Friday, December 22, 2017
Saturday, December 16, 2017
Lançamento de "Cenas do Centro do Rio II"
Nesta segunda-feira, 18/12
Casa Vieira Souto
Praça da Cruz Vermelha, 9
Centro-RJ
A partir das 18 h
R$ 25,00
Casa Vieira Souto
Praça da Cruz Vermelha, 9
Centro-RJ
A partir das 18 h
R$ 25,00
Tuesday, December 12, 2017
45 minutos no Centro
Há semanas e semanas eu não caminhava pelo Centro. Aquela coisa de descer da Cruz Vermelha até a Uruguaiana, por exemplo.
No fim da tarde as ruas estão vazias. As pessoas, cabisbaixas. O Largo de São Francisco, deserto. Antes disso, uma visita à minha amiga Raquel Alves, sempre com CDs fantásticos: só ela podia ter Trey Anastasio no estoque.
Rua da Carioca, as lojas fechando, outras permanentemente fechadas, o trânsito ao contrário, pelo menos se salva a Casa do Choro. O Bar Luiz respira com ajuda de aparelhos. Outro dia mesmo eu saía com meus trocados do IFCS e bebia um chope dourado por lá, vinte anos que escorreram pela pia. O único momento alegre da rua é numa loja com trinta pessoas paradas na porta, resolvo espiar e tem uma TV com o jogo do Grêmio no Mundial - e há quem creia que é só um jogo quando milhões de homens fixam seus olhos à tela e procuram os melhores anos de suas vidas - a infância correndo atrás de uma bola.
Lojas Americanas da Uruguaiana, sinto um enorme aperto no coração porque antigamente sempre comprava coisas para minha família - e ela se foi. As pessoas disputam os presentes de Natal, mas nem de longe com a lotação de outras épocas. Uma vez comprei lá um liquidificador para minha mãe, que ficou felicíssima - eu era um estagiário e tinha a vida pela frente.

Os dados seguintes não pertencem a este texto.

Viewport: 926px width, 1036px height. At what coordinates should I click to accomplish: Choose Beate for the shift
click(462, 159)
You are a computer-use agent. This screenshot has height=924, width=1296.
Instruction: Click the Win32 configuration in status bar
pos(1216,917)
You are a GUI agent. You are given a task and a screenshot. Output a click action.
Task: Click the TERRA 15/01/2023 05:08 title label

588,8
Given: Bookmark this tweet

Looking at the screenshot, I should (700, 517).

Resolvi descer no Metrô Carioca e atravessá-lo até a avenida Chile. Na porta, um morador de rua faminto, sujo, desesperado e uma senhora tentando saber onde estava sua família, provavelmente com a melhor das intenções mas sem perceber a dor do momento. Desci a escada, voltei, ela já tinha ido, ele continuou lá, dei-lhe vinte reais, ele quase chorou e eu também, porque estou cansado de ver tanta gente sofrendo na Terra desde que me entendo por gente - daquele dia em que minha mãe mergulhou em lágrimas ao ver a jovem mendiga com sua pequena filha, dando-lhe uma quantia e entrando em desespero a seguir, logo após termos saído do Metrô Copacabana em 1973 - de lá pra cá, vejo diariamente o sofrimento das pessoas realmente necessitadas e tenho raiva de mim mesmo por não ter condições de transformar suas vidas.

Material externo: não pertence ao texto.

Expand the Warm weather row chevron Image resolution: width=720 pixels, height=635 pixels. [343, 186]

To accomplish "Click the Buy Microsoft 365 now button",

ATRAVESSANDO o metrô você vê o maior exército da solidão do mundo, uma multidão indo e vindo com toda pressa como se estivesse em fuga - as pessoas só têm olhos para os smartphones, o amor ao próximo parece tão escasso. Então vem a escada de degraus e a saída, onde logo se vê a turma da Petrobras descendo do elevado do BNDES.
Passe pela Chile e, logo abaixo da República do Paraguai, lá estão caixas, papelões e gente morrendo sem chance a conta-gotas. Mais à frente, grandes carros pretos corporativos prontos para transportar importantes executivos nessa terra de ninguém, no coração de uma cidade devastada por ladroes de termos bem cortados - e golpistas também.

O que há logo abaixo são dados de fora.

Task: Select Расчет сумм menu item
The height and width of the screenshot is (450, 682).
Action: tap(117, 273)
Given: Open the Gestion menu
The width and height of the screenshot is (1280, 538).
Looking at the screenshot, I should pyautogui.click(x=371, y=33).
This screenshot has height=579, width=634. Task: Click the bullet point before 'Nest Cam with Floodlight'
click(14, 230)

Quase na esquina com a Lavradio, um garoto muito louco de crack grita uma canção de letra ininteligível e ri, sem a menor noção de onde estamos e, por isso mesmo, talvez até mais feliz diante de sua própria tragédia.
Duzentos metros depois, duas jovens saem do prédio da Nova Petrobras com expressões apreensivas, parecidas com seus colegas de trabalho nos restaurantes da região. Lembro de comprar quatro pães franceses na padaria. Peço queijo minas, não tem.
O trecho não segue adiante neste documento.